Eco com­pany that’s striv­ing to end ocean plas­tic hon­oured

The Province - - NEWS - GOR­DON MCINTYRE gordm­cin­tyre@post­ twit­­cin­tyre

The world has taken no­tice of The Plas­tic Bank, now so has the Vat­i­can.

The Plas­tic Bank, a Van­cou­ver for-profit so­cial enterprise whose goal is to stop plas­tic from wind­ing up in the ocean while en­rich­ing some of the world’s poor­est peo­ple, will be awarded a United Na­tions Light­house Mo­men­tum for Change award on Tues­day at Bonn, Ger­many.

The cer­e­mony is part of the UN’s Frame­work Con­ven­tion on Cli­mate Change.

Plas­tic Bank also won the global Sus­tainia Com­mu­nity award at Paris in 2015. Fol­low­ing quickly on the heels of the Bonn pre­sen­ta­tion, Plas­tic Bank co-founders David Katz and Shaun Frank­son will have an hour with the Pope in Vat­i­can City on Sun­day (which hap­pens to be the World Day of the Poor).

Have the two ap­point­ments so close to­gether was a pleas­ant con­cur­rence of sched­ul­ing, Katz said.

“All kinds of ex­cit­ing things are hap­pen­ing,” he said. “It’s just one of those beau­ti­ful co­in­ci­dences in life (that Bonn and the Vat­i­can fell so close to­gether) as we take our ac­tion for­ward. “More and more peo­ple are notic­ing.”

Katz, 48, co-founded Nero Global Track­ing, which tracked ve­hi­cle fleets via GPS. He sold the com­pany three years ago and came up with the eco-goal of rid­ding the world of its pro­duc­tion of vir­gin plas­tic.

“The last thing we should be do­ing, the very, very last thing we should be do­ing is clean­ing the ocean,” Katz said. “If you walked into your house and the sink was over­flow­ing, you need to turn off the tap be­fore clean­ing up the mess.

“That’s what it’s like with plas­tic waste.”

Katz said there are eight tril­lion kilo­grams of plas­tic in the oceans world­wide.
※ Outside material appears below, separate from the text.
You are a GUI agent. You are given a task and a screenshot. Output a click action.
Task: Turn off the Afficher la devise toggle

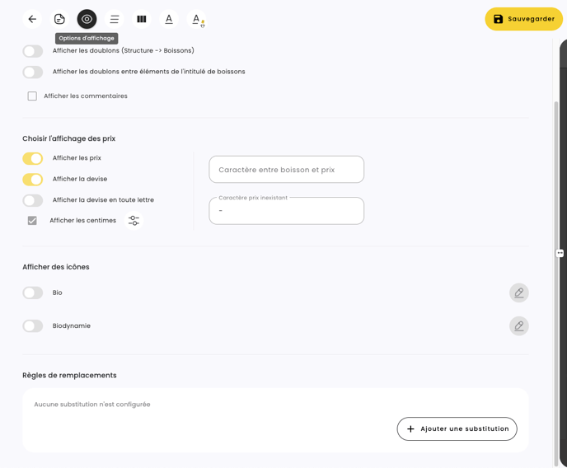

Take the av­er­age weight of a hu­man adult of 62 kilo­grams and that’s the weight of 129 bil­lion peo­ple. But there are “only” 7.5 bil­lion of us on the planet in to­tal.
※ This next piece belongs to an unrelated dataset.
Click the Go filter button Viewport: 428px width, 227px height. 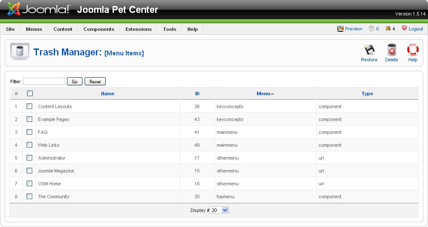click(x=75, y=82)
“More than eight mil­lion tons of plas­tic is dumped into our oceans ev­ery year,” Katz said. “It’s the equiv­a­lent of a full Van­cou­ver garbage truck be­ing emp­tied into the ocean ev­ery minute of ev­ery hour of ev­ery day. And it’s in­creas­ing.”

For the most part the prob­lem isn’t in the rich world, it’s that 80 per cent of the plas­tic en­ter­ing the ocean comes from the poor­est peo­ple on the planet.

A pi­lot project in Haiti has been suc­cess­ful, Katz said, in en­cour­ag­ing peo­ple to re­cy­cle plas­tic at one of 40 de­pots around the is­land.

The plas­tic is weighed and peo­ple are given cur­rency de­pend­ing on the weight. That cur­rency could be in the form of a de­posit, a bill pay­ment, cash or other op­tions.

Re­cy­cling en­trepreneurs are trained, given uni­forms, boots, hats and I.D. cards. With the money they earn they can get med­i­cal in­sur­ance, pay for school, ob­tain Wi-Fi and a cell­phone, and ac­cess clean wa­ter.